Back in November I wrote about how the introduction of the first M1 Macs put extra pressure on Apple to differentiate the iPad Pro from the recently upgraded iPad Air. The Airs were colorful, performant, and supported all the new accessories. Meanwhile, the new M1 MacBook Air was light, blazing fast, and could run iOS apps. What would compel people to buy an iPad Pro?
In that post, I listed 10 things I thought Apple could do to make its pro tablet stand out in the line-up. This week, Apple addressed one and a half of them, and set the stage for a few more. It upgraded the port to Thunderbolt/USB 4 (but didn’t add an additional port like I hoped), added 5G, and gave the iPad Pro the very same M1 chip that powers its new Macs, making it more than capable of running things like Xcode, Final Cut, Logic, etc. The port could potentially point toward things like better external display support and fast Time Machine backups.
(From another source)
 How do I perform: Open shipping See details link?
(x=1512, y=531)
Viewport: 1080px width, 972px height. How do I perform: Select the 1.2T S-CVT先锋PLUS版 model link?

Disappointingly, the iPad Pro presentation lacked the colorful, whimsical joy of the new iMac introduction (though I was definitely impressed by the production quality of the M1 chip heist). Apple has doubled down on iPad Pros being Serious Business, which is just too bad, because literally everyone I know would love an iPad Pro in some other color than gray. In fact, I find myself in a strange position—the new iPad Air made me excited for the iPad Pro, which in turned disappointed me enough to make me hopeful that the next iPad Air will be released in some even more vivid colors. Apple has become a company of a thousand SKUs…you can’t tell me they can’t give us some more gosh darn hues. But, I digress.
Once upon a time, Apple made an outrageously powerful, desktop-class tablet, with artificially limited software and I/O.
…and then what?
Well, we have to wait until June 7 to find out. Or do we? The iPad’s future is just as wrapped up in the current anti-trust hullabaloo as it is in iPadOS 15. Will developers be allowed greater freedom to innovate without being fearful of App Review? Will Apple finally shift its focus to eliminating actual multi-million dollar scams and fraud instead of nitpicking honest developers who desire to follow the spirit of the law, if not the letter (which is usually pretty vague to begin with)?
If Apple is willing to give App Review a complete overhaul and also manages to release at least one first party “pro” app for iPadOS this June, I think the iPad Pro’s story will take a happy turn indeed. For now, however, it remains a half-told tale of wasted potential—a sleek, expensive “what if?”